• Given exercise 1:
Convert the records between the line containing "Where should I click to: Select" and the line containing "(x=18, y=143)", inclusive, into a two-column CSV with the columns request and answer. Write one row per request, put each value in a quoted field, and replace any line breaks with spaces.

• Excerpted text:
• • •
By: Rohan Bhambhoria

Computer vision is a subcategory of the broader field of Artificial intelligence which works on understanding visual inputs. Data which is of interest to computer vision researchers includes images, videos and sometimes even text, as natural language processing can promote interpretability of images by means of captions or relationships between various objects in an image.

How does it work?

Computer Vision mainly deals with utilizing images as inputs to convolutional neural network architectures such as LeNet[1], VGG-16[2], and more recently, ResNet[3], DenseNet[4], among others which are capable of automatically extracting significant aspects of the inputs. An intuitive way to understand this would involve the earlier layers of the neural network extracting edges from the image, deeper layers would further extract corners and contours, and even deeper layers are capable of extracting finer details such as object parts from an image as shown in Figure – 1. In doing so, a neural network is able to distinguish between different objects within the input images.

Figure-1: Interpretable representations[5] of neural networks for input images by considering a classification example for a car

How can it be applied to the real world?

There are various tasks which are very easy for a human to perform well at, one of them being grounding images. After looking at a few cars, it’s easy for even a child to determine that a truck which also has four wheels is very similar to the aforementioned cars. It is possible for deep learning models to categorize these objects when we have a large amount of distinctly pre-labelled data to train our models as a simple image classification task.

On the other hand, when we do not have a large amount of data under specific categories, the problem becomes more interesting. The challenge is now geared more towards grounding certain aspects of the images to a specific category which may or may not be partially present in another image. This type of work can more broadly be categorized into two tasks which are actively being explored in real-world scenarios but not so much in the area of trademarks or graphics created by artists – 1) Image Captioning, 2) Object Detection and 3) Image Retrieval

Image captioning can be seen as a task in which grounding elements of an image are described in the form of a sentence. In the real-world placements of grounding objects can also be seen as important whereas in logos or graphics, the relative positions may not be seen as important.
• • •
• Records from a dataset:
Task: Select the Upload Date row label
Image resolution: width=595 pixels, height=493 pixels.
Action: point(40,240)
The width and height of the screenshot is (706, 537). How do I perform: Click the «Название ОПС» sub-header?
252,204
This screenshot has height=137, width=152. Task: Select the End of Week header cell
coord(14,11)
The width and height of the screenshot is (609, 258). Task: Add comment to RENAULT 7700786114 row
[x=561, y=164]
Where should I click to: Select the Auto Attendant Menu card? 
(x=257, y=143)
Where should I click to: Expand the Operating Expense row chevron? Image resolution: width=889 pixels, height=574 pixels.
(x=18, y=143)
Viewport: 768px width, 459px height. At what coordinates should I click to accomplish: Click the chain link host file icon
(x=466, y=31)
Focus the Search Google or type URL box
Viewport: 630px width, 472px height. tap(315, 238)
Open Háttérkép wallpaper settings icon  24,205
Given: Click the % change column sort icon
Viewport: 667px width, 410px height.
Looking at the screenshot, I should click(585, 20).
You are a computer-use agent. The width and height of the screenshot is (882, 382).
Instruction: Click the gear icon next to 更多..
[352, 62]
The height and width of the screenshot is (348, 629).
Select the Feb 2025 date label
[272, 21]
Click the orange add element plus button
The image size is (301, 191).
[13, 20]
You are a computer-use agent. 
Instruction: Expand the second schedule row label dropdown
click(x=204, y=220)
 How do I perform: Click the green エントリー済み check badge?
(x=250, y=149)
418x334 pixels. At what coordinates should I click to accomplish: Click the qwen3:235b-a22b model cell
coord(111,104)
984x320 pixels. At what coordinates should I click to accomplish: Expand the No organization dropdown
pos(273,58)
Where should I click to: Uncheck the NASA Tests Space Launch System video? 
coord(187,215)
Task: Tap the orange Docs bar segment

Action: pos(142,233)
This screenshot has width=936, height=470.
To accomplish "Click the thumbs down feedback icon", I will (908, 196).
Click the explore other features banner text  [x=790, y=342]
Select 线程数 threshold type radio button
• • •
• Given exercise 2:
Continue the computer vision text from its last sentence.

• Written response 1:
request,answer
"Where should I click to: Select the Auto Attendant Menu card?","(x=257, y=143)"
"Where should I click to: Expand the Operating Expense row chevron? Image resolution: width=889 pixels, height=574 pixels.","(x=18, y=143)"

• Written response 2:
Object detection on the other hand, is the task of being able to correctly identify the objects contained within an image with bounding boxes. The challenging problem again lies with research mainly being done in real-world scenarios on large datasets containing everyday objects and models being trained on the same. When dealing with logos, graphics may be seen as abstract.

Finally, image retrieval specific for trademark data makes use of colors, shapes and other identifying aspects in an image database and given a new unseen image, enables us to find similar images from our database.

The aforementioned tasks can still be benefitted by current trends in artificial intelligence research where pretrained models on large amounts of data are capable of understanding basic shapes, and contours through deep neural networks, which in turn are fine-tuned on more specific datasets. One of the interesting areas involving these methods is being explored at the Conflict Analytics Lab as the task of determining Risk of Confusion.


[1] Y. Lecun, L. Bottou, Y. Bengio and P. Haffner, “Gradient-based learning applied to document recognition,” in Proceedings of the IEEE, vol. 86, no. 11, pp. 2278-2324, Nov. 1998, doi: 10.1109/5.726791.

[2] Simonyan, Karen & Zisserman, Andrew. (2014). Very Deep Convolutional Networks for Large-Scale Image Recognition. arXiv 1409.1556.

[3] K. He, X. Zhang, S. Ren and J. Sun, “Deep Residual Learning for Image Recognition,” 2016 IEEE Conference on Computer Vision and Pattern Recognition (CVPR), Las Vegas, NV, 2016, pp. 770-778, doi: 10.1109/CVPR.2016.90.

[4] G. Huang, Z. Liu, L. Van Der Maaten and K. Q. Weinberger, “Densely Connected Convolutional Networks,” 2017 IEEE Conference on Computer Vision and Pattern Recognition (CVPR), Honolulu, HI, 2017, pp. 2261-2269, doi: 10.1109/CVPR.2017.243.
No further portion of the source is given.